Susan Warmbier was putting away her groceries in the San Diego suburb of Chula Vista when her husband asked, "Is the house moving?"
"We turned and we looked at the house, and it was actually moving," she said. "You could see it slightly moving left to right."
Jean Nelson, who was in Indio during the quake, told Reuters, "I'm shaking like a leaf ... the pool water was just going everywhere."
The quake provided an unepected ride for visitors at Disneyland.
There were no power outages anywhere in the city, said Los Angeles Department of Water and Power spokeswoman Maryanne Pierson. A preliminary report indicated there was no significant damage in Los Angeles.
Los Angeles Fire Department officials inspected buildings and overpasses for damage.
Fatality, Damage in Mexicali Area
Baja California state Civil Protection Director Alfredo Escobedo said the quake killed a man whose home collapsed in northern Mexico, according to the Associated Press. Authorities told the LA Times that a second man was killed when he ran into the street during the shaking and was struck by a vehicle.
Movement was felt for about 40 seconds in Tijuana, Mexico, causing buildings to sway and knocking out power in parts of the city. The Associated Press reported that families celebrating Easter ran out of the homes, with children screaming and crying.
The LA Times reported that at least six homes burned outside Mexicali after propane tanks ruptured.
Tijuana Fire Chief Rafael Carillo said firefighters so far have responded only to reports of minor damage. Near the epicenter, receptionist Juan Carlos Fernandez said there was minor damage at the Crowne Plaza hotel in Mexicali. The damage includes broken pipes and windows.
Nearly 80 percent of the buildings in the historic downtown area were red-tagged.
Calexico Fire Chief Peter Mercado said there is substantial damage in the older section of the city. Mercado said there is structural damage and broken windows, leaking gas lines and damage to the water system. But he says no injuries have been reported.
The quake could be devastating for the economy of Imperial County, which already has the highest unemployment rate in the state, said Hildy Carrillo, executive director of the Calexico Chamber of Commerce.
"It will be months before downtown is back. It's a mess," she said.
Several aftershocks have hit the area. A magnitude-4.9 aftershock struck the region Monday night.
Seismologists Eye Laguna Salada Fault
Jones said it's possible the fault involved was the Laguna Salada fault. It triggered a magnitude-7.2 earthquake in 1892.

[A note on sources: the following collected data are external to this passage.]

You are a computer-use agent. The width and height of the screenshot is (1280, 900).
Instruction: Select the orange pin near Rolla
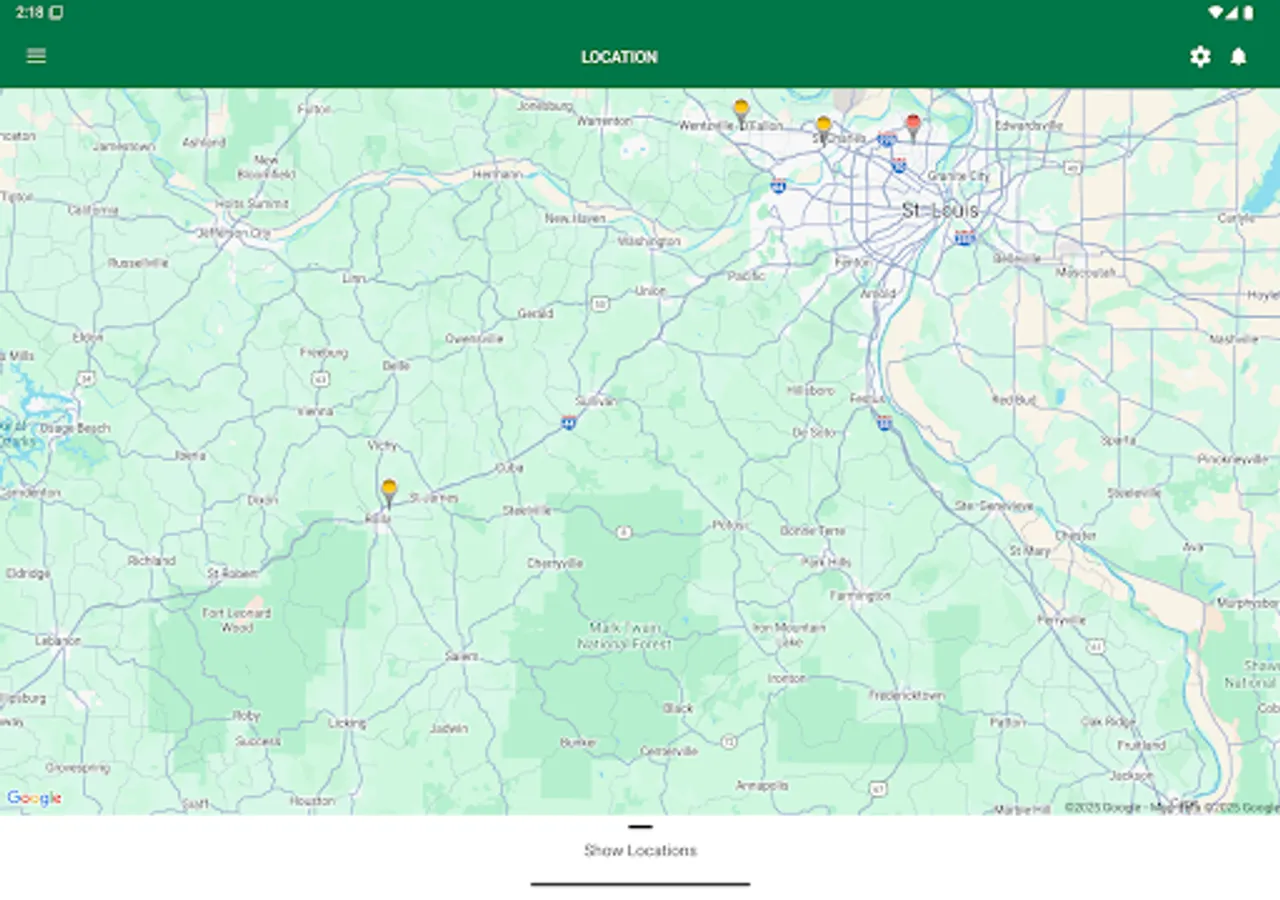pos(389,489)
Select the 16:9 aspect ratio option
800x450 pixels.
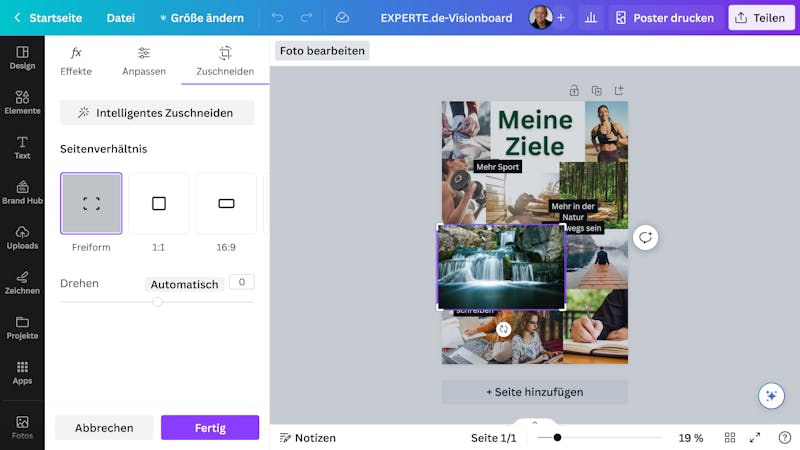[x=226, y=203]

"This might be a repeat for it, but we really need to get out there and see," Jones said.
Seismologists said the quake was the largest to strike the region in 18 years.
Jones compared Sunday's earthquake to the 1992 magnitude-7.3 Landers earthquake. The quakes were not on the same fault, but it was after the Landers quake when seismologists realized a major earthquake can trigger earthquakes in other areas.
Three fatalities were attributed to the Landers quake.
Earlier this weekend, a series of small-to-moderate quakes hit the geothermally-active area.
An earthquake with a preliminary magnitude of 4.0 was recorded in Northern California on Sunday afternoon. The quake hit at 3:49 p.m., about 25 miles north of Santa Rosa, according to the USGS. A geophysicist with the U.S. Geological Survey said the earthquake recorded in Northern California was not related to the Mexicali quake.